So I was headed into work today, the day before Thanksgiving, my usual commute involves walking through my neighborhood and to the incline (a slow lift that Tourists mistake for a roller coaster that goes 3 miles per hour). As I made by decent, on the hill side, I saw this:
Ok. Slight exaggeration. But my point is this: I live in Pittsburgh, on a mountain, but this family of Turkeys was actually chilling ON the sheer face of a mountain side. Even more baffling, they were above the expressway that weaves up the mountain. Did they buy a family set of mountain climbing equipment? There were baby turkeys there too. Last time I checked, Turkeys don’t have access to baby carriers.
The strangeness doesn’t stop there. Last year I was getting in my car to head out on the same day and found myself surrounded by… Turkeys.
I know many of you have eaten Turkey before, but if you haven’t seen one, up close. They are big birds. Even if many of them were young, seeing a group of them… staring at you… is pretty unsettling.

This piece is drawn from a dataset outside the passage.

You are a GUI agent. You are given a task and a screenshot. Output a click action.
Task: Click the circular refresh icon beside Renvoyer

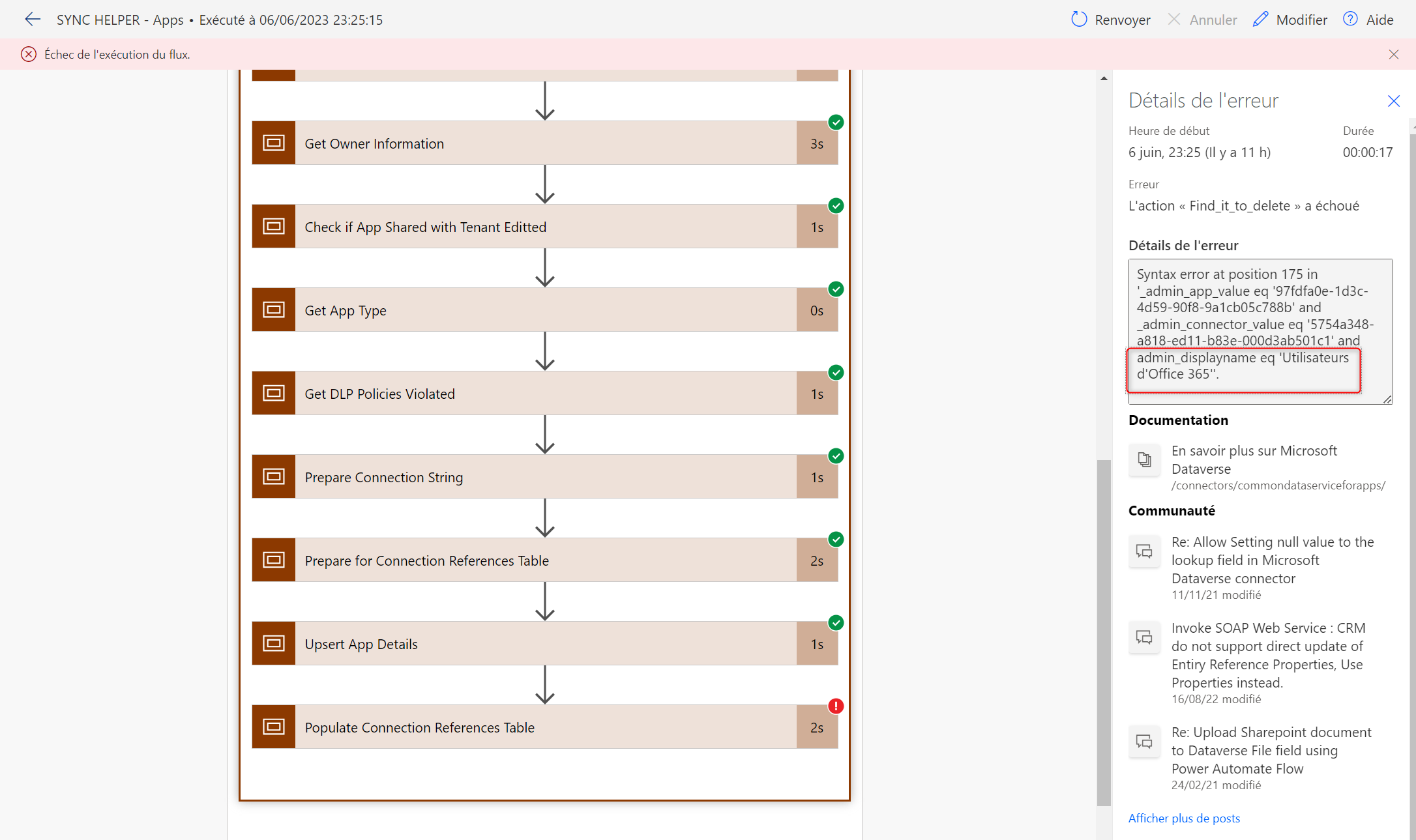click(x=1079, y=19)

Thankfully Turkeys don’t hang out together to the degree of pigeons. With a handful of breadcrumbs you could recreate a scene from the Birds. And if it was an army of Ducks? Foggedaboudit. Ducks act nice. But they are jerks. I recall at a previous office job, there was a family of ducks that frequented the little pond in the office park. I swear their existence hinged on making people late for work by having tea parties in the middle of the road. I have found a high tech simulator of this frustration for your personal enjoyment.
My entire purpose of this little foray is to help you eat your turkey tomorrow with a clear conscience. In fact I want to do one better. I want you to add a new layer of appreciation to Thanksgiving. You are averting an impending invasion of annoyances and inconveniences while at the same time eating delicious food.